** WHAT IS REQUIRED **
Print the listing exactly.

==== GIVEN RECORDS

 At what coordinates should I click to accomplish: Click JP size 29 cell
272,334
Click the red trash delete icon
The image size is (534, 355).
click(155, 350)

========

** PROBLEM SOLUTION **
 At what coordinates should I click to accomplish: Click JP size 29 cell
272,334
Click the red trash delete icon
The image size is (534, 355).
click(155, 350)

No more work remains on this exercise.